Руслан бросался на грудь хозяину, старался лизнуть горячим языком. Повизгивал и, казалось, хотел что-то ему рассказать. А рыжий кот терся об ноги, пружиной выгибал спину, протяжно мяукал.
«Успокойся, Рыжий, не забыл я тебя…»
Нецветаев осторожно поднимался по скрипучей лестнице. Заслышав знакомые шаги, по-прежнему радостно залаял Руслан.
— Тихо, тихо! — устало произнес Нецветаев и отшатнулся от поднятых лап собаки. Не приласкал и Рыжего.
— Все, мать, отлетался.
Тяжело опустился на стул. Забыл снять пальто. Закружилась голова, и комната с широким окном вдруг поплыла.
Екатерина Ивановна хорошо представляла состояние мужа. Крепко обняла, старалась отогреть его холодное лицо, осторожно терла побелевшие уши.

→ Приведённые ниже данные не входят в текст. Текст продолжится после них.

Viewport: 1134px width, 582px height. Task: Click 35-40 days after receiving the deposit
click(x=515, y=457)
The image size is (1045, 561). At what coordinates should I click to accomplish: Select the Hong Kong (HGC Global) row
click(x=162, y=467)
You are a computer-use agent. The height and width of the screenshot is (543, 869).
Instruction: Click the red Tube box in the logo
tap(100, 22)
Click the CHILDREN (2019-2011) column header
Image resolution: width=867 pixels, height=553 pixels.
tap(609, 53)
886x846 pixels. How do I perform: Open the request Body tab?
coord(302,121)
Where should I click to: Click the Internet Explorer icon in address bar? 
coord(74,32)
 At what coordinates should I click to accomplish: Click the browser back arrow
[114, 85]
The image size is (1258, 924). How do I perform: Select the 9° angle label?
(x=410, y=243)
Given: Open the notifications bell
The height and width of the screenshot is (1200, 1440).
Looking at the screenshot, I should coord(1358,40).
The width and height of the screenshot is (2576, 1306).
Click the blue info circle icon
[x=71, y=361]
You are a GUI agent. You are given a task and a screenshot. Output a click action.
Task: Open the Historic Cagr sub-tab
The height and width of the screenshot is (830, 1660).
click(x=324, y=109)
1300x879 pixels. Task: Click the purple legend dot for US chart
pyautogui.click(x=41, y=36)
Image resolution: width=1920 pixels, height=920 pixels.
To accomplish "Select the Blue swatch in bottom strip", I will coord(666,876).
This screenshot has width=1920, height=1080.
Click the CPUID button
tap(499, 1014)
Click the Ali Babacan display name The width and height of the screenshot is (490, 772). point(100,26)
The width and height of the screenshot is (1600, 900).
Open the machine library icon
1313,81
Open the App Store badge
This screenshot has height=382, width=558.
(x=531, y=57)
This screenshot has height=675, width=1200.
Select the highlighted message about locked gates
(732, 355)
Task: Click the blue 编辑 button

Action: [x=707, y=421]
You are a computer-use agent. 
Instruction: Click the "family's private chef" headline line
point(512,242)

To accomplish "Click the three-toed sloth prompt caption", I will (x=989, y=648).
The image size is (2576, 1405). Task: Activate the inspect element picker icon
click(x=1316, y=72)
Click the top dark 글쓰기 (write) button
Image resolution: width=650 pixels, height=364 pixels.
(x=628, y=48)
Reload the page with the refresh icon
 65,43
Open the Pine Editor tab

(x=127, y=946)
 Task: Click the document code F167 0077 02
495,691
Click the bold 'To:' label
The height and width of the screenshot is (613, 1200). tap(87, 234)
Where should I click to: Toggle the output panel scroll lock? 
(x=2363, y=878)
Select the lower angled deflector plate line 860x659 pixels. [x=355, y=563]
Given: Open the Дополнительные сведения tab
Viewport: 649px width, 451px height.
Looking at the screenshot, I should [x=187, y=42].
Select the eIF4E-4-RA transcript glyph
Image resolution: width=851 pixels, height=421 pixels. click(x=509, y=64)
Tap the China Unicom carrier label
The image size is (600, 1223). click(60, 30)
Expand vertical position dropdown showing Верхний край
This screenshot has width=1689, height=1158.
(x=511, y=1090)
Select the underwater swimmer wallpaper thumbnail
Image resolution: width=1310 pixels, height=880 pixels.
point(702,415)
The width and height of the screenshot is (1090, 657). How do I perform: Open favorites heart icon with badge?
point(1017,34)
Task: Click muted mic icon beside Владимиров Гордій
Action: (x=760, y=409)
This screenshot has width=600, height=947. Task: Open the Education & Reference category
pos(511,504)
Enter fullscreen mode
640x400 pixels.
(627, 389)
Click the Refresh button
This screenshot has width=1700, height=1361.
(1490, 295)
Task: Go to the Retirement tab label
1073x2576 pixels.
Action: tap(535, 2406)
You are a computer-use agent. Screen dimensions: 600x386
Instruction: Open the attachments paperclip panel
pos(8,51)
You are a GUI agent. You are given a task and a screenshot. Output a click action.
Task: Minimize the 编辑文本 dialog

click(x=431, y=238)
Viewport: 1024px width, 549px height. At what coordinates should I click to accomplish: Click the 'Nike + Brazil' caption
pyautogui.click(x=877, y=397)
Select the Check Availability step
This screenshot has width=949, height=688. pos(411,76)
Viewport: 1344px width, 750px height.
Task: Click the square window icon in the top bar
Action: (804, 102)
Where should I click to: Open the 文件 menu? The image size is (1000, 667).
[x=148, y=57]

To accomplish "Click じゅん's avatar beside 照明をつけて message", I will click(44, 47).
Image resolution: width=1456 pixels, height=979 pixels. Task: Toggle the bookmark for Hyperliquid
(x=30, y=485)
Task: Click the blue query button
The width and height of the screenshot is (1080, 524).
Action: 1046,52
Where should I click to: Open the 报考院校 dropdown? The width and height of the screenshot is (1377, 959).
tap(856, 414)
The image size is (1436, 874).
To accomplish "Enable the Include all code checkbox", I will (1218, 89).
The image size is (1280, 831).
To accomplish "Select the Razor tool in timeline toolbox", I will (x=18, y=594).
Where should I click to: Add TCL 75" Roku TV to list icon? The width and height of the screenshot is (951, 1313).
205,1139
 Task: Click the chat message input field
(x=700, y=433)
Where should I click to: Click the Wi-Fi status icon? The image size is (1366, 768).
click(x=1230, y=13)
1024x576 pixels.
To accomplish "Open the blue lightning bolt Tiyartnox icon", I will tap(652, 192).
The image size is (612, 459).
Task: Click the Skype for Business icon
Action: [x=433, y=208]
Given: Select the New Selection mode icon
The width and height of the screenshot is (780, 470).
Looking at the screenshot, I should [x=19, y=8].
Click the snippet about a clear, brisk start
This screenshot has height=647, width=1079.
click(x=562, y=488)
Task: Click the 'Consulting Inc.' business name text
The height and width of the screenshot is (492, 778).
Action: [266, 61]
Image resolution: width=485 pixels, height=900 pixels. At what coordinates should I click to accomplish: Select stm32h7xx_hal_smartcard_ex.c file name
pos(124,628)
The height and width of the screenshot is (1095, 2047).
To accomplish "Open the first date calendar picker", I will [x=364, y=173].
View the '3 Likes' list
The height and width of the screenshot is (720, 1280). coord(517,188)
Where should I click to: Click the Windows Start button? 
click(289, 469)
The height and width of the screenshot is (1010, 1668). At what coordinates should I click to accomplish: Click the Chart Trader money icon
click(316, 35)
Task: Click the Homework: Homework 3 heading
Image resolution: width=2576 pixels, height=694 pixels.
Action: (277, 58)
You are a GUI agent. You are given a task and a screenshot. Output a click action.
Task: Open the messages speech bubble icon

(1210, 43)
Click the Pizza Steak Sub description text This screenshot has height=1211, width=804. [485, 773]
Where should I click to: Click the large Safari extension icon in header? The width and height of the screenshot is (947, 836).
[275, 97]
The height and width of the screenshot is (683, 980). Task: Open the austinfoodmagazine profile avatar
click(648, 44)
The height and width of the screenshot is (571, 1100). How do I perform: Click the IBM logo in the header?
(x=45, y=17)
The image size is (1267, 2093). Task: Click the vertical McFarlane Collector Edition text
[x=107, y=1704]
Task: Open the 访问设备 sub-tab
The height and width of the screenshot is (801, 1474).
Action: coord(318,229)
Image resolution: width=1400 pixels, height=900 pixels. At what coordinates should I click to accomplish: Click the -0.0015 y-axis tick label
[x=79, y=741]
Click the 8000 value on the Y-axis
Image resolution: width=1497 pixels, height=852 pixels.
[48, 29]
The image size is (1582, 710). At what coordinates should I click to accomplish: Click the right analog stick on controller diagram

Тревожное состояние хозяина сразу передалось животным. Овчарка притихла, положила голову на вытянутые лапы. Рядом присел Рыжий, положив петлей пушистый хвост.
— Рыжего возьмем с собой, — тихо сказал Нецветаев, стараясь не встречаться глазами с женой. — В новую квартиру, говорят, на счастье надо входить с кошкой. На счастье!
— Мы не оставим ни Руслана, ни Рыжего, — тихо произнесла Екатерина Ивановна и осторожно погладила мужа по обожженной правой руке. Сняла с него пальто, как больного подвела к столу.
— Григорий, мы с тобой сейчас поужинаем. Помнишь, в день твоей демобилизации у нас в квартире погас свет? Мы ужинали с тобой при свечке.
— Помню.
Екатерина Ивановна смахнула рукой набежавшие слезы.
— Я сейчас все приготовлю.
Скоро она вернулась из кухни. В руках — зажженная свеча.
— Будем ужинать с тобой сегодня, как в тот вечер. Желтый круг осветил стол. Екатерина Ивановна поставила бутылку с водкой, тарелки, две рюмки.